Public Lecture: If you’re Not Writing a Program, Don't Use a Programming Language
Leslie Lamport, Turing Award (2013)


“Don’t you find it beautiful?”, asked Dr Leslie Lamport, showcasing a formula he found appealing at a public lecture at the NUS School of Computing. “It takes a while to appreciate beauty”. 

He was referring to a formula in context of Euclid’s algorithm, one of the oldest algorithms still in common use. It is named after the ancient Greek mathematician Euclid, who first described it in his Elements (c. 300 BC).  For Dr Lamport, it nicely illustrated his point that algorithms are much simpler when explained with mathematics rather than with programming language. 

It was a point that he was to make repeatedly at the lecture, which was held in conjunction with the Global Young Scientists Summit. He urged the computer scientists in the room to have an intuitive understanding of exactly what it means to apply Euclid’s algorithm. Large formulas, he said, are handled by hierarchical decomposition, yet Maths has the simplest and most powerful definition known to man – decrement.

Yet today, using formal definitions for algorithms is not something that is very widely practiced in industry, and it was revelatory to a lot of experienced people in the room. So Dr Lamport went on to describe that some of the world’s largest technology companies such as Azure, Microsoft and Amazon Web Services (AWS) are now applying formal methods (including TLA+, a language he developed to write algorithms with maths), to test and find bugs in system designs that cannot be found through any other technique.

He illustrated this by highlighting that programmers from AWS, quoted in the book Formal Development of a Network-Centric RTOS (2011), said that they found formal methods surprisingly feasible for mainstream development and that applying formal methods gives good return on investment. This is because, according to Dr Lamport, “You don’t produce 10 times less code by better coding. You do it with a better algorithm.”

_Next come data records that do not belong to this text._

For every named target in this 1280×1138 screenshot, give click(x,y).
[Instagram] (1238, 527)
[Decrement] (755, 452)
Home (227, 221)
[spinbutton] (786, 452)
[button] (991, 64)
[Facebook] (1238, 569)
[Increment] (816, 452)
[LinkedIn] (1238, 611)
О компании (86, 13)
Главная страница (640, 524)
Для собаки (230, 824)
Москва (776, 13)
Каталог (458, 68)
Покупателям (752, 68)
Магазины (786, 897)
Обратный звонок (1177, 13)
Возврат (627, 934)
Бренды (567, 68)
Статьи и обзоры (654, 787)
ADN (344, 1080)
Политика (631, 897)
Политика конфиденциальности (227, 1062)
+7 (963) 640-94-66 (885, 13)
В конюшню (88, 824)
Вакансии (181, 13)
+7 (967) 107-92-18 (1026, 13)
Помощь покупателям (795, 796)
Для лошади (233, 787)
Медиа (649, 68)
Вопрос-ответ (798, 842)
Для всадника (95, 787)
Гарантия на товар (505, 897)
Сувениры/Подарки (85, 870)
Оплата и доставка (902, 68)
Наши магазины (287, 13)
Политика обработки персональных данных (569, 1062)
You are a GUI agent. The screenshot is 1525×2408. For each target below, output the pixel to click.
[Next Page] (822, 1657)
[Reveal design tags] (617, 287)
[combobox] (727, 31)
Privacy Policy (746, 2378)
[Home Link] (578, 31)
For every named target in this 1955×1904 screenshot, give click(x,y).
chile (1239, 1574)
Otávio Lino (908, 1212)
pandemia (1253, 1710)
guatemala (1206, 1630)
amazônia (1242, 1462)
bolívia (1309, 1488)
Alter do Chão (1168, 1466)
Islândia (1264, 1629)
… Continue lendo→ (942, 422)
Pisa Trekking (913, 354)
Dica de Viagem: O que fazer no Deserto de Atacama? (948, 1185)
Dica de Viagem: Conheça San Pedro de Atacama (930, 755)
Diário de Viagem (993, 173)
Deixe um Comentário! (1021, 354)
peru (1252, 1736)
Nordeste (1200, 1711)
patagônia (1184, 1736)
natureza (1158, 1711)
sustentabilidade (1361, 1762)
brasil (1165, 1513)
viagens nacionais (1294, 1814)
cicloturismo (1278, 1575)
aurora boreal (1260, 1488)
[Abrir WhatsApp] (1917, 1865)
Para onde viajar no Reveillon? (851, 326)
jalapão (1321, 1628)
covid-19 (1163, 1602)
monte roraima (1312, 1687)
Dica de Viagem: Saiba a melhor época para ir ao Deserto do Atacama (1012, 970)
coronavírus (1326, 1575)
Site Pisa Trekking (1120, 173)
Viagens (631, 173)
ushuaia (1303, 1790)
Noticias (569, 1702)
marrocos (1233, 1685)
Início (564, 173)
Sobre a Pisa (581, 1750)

Urging young computer scientists to learn maths, Dr Lamport said that he has created a series of videos to teach the use of TLA+, because he strongly feels that programming needs to be understood in context of mathematics, and that computer science teachers should teach maths rather than how to write things in words. Dr Lamport concluded the lecture by saying, “Don’t be brainwashed by programming languages. Free your mind with mathematics”.